Print the records below exactly. Omit every picture.

__Stored data__:
* * * *

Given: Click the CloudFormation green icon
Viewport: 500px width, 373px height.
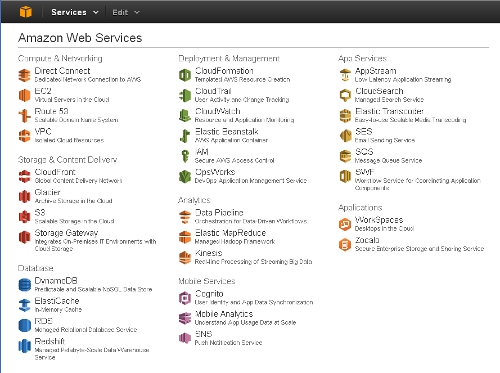Looking at the screenshot, I should (185, 75).
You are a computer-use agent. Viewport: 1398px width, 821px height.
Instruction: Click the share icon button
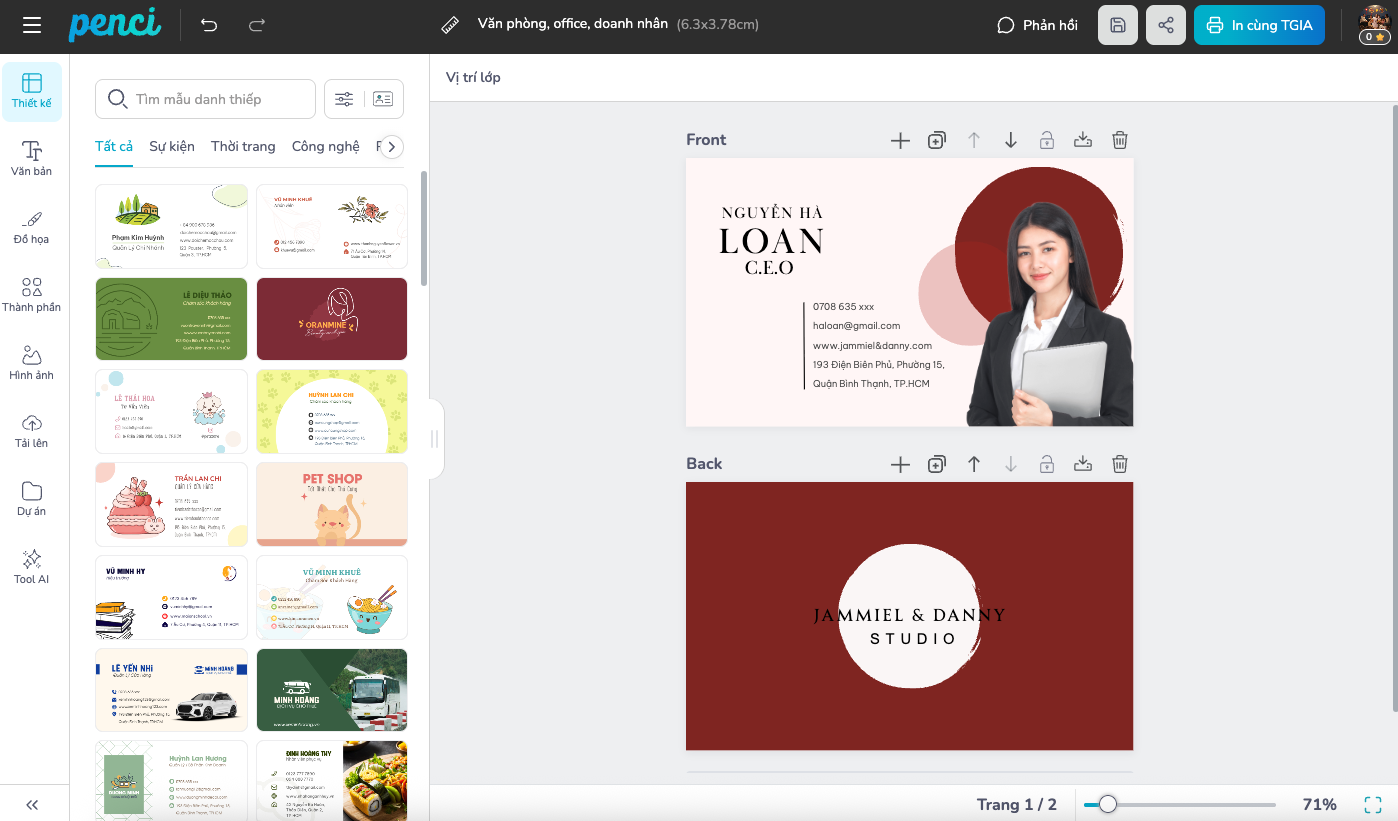click(1166, 25)
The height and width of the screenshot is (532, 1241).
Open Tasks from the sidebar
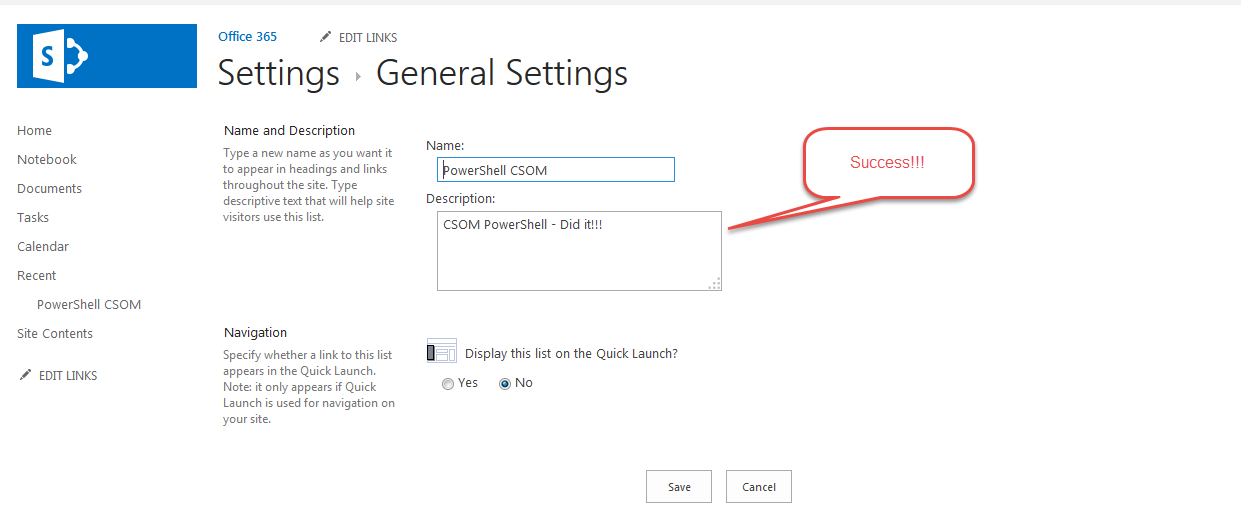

* * * *

__Result below__:
Given: Click the CloudFormation green icon
Viewport: 500px width, 373px height.
Looking at the screenshot, I should (185, 75).
You are a computer-use agent. Viewport: 1398px width, 821px height.
Instruction: Click the share icon button
click(1166, 25)
The height and width of the screenshot is (532, 1241).
Open Tasks from the sidebar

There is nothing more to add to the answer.